Light Rooms: Transforming screened porches into four-season sunrooms
Light Rooms: Transforming screened porches into four-season sunrooms
While many homeowners enjoy sitting on a screened porch, feeling summer breezes while escaping mosquitos, the reality is that New England weather limits the usefulness of that space. As lifestyles evolve and the desire for year-round connection to nature grows, more of our clients are choosing to convert screened porches into four-season sunrooms. Optimizing sunlight and creating access to the outdoors are essential elements of our residential design work.
View three of our porch-to-sunroom projects - one completed and two in-progress - that demonstrate just how transformative this upgrade can be. In the first example, a classically detailed addition replaced an aging screened porch structure in Jamaica Plain with a beautifully proportioned all-season room, featuring floor-to-ceiling windows, custom made transom windows, and crown moldings that are crafted with the finest details. The space is flooded with sunlight from a glass monitor cupola above. A collaboration with Kevin Cradock Builders, the new sunroom feels original to the home while greatly expanding its usability.

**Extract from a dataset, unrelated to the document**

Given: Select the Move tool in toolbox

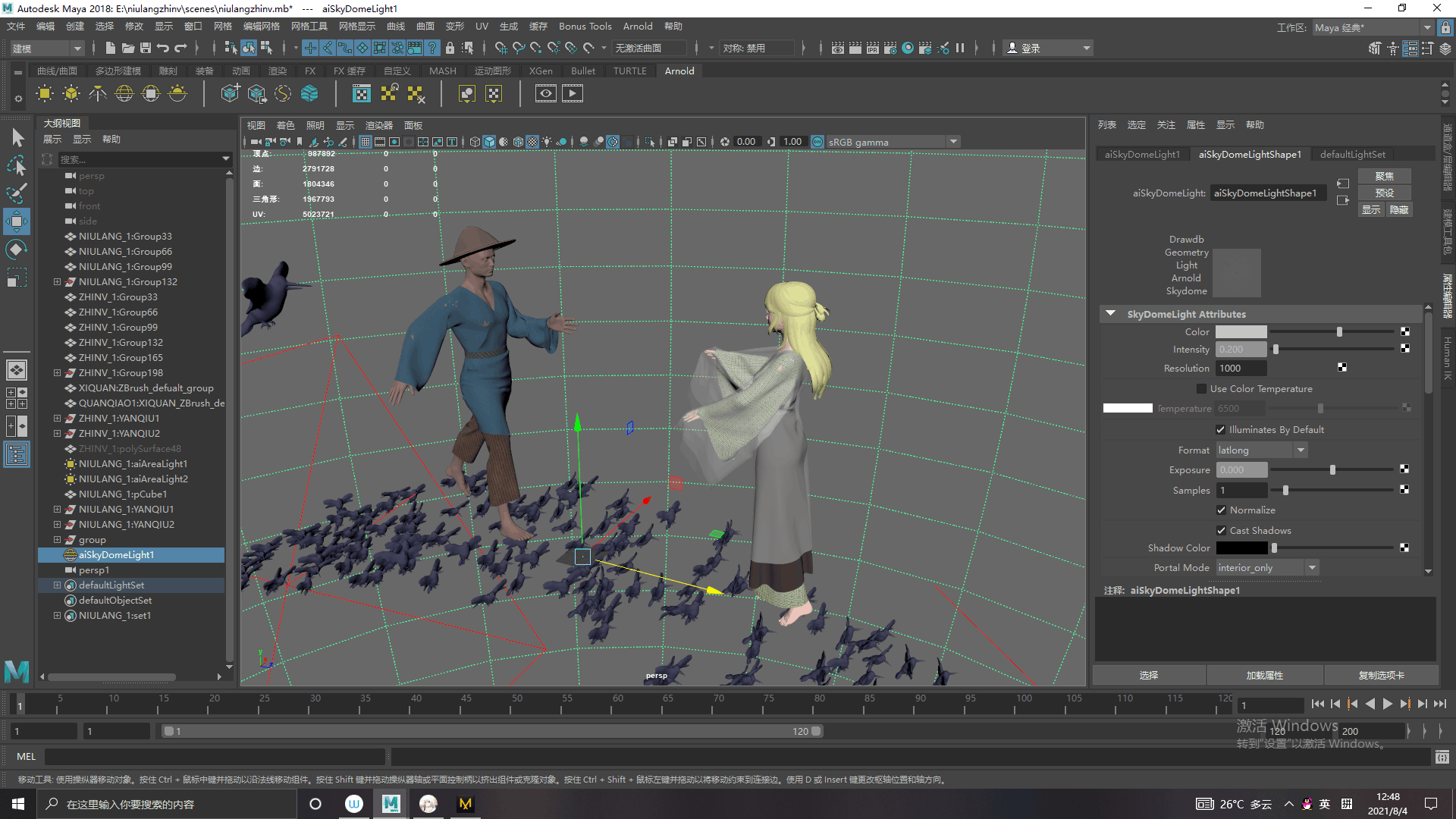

Above: Interior view Below: Exterior view French doors blur the indoor-outdoor connection | Photos by Narin Oun
Historic house renovatioN
Part of the renovation of this historic home in Milton includes rebuilding the porch with new energy-efficient windows, insulated flooring and upgraded framing. We have collaborated with Schiefer Woodworking on this project. The painting inside has just been completed, and it won’t be much longer until our clients can enjoy this space year-round. Again, floor-to-ceiling Marvin windows bring in sunlight, while a door leads to a new patio under construction. Millwork details inside and outside echo the architectural style of the house.
Interior in progress
Exterior in progress
A Modern Twist in Dover
Another sunroom project getting underway provides a more modern approach to converting the old screened porch into a year-round space for a Tudor-style house in Dover. The HDG architect team expanded the opening to the kitchen on one wall and to the dining room on an adjacent wall, offering improved circulation on the first floor of the home. The ceiling will be clad in a tongue-and-groove pattern of Nordic spruce. A slate tile floor continues beyond the Marvin sliding bi-fold doors, and steps down to a new patio to be built along with the new enlarged sunroom. Note the modern Rais Caro fireplace that contributes to the overall contemporary look of the space.
Dover project exterior sunroom rendering
Other kinds of “light rooms”
Sunrooms aren’t the only space that can be flooded with natural light. We designed this ‘glass box” addition for a house in Chestnut Hill as part of the kitchen renovation. The kitchen table occupies the new light-filled space overlooking the backyard.
In this example, we designed a glass-enclosed connection between the barn wing of a historic Milton house and the renovated kitchen. The new structure provides a transition into the house along with storage for coats with glass on the front and back of the space so you can see through the entire mudroom.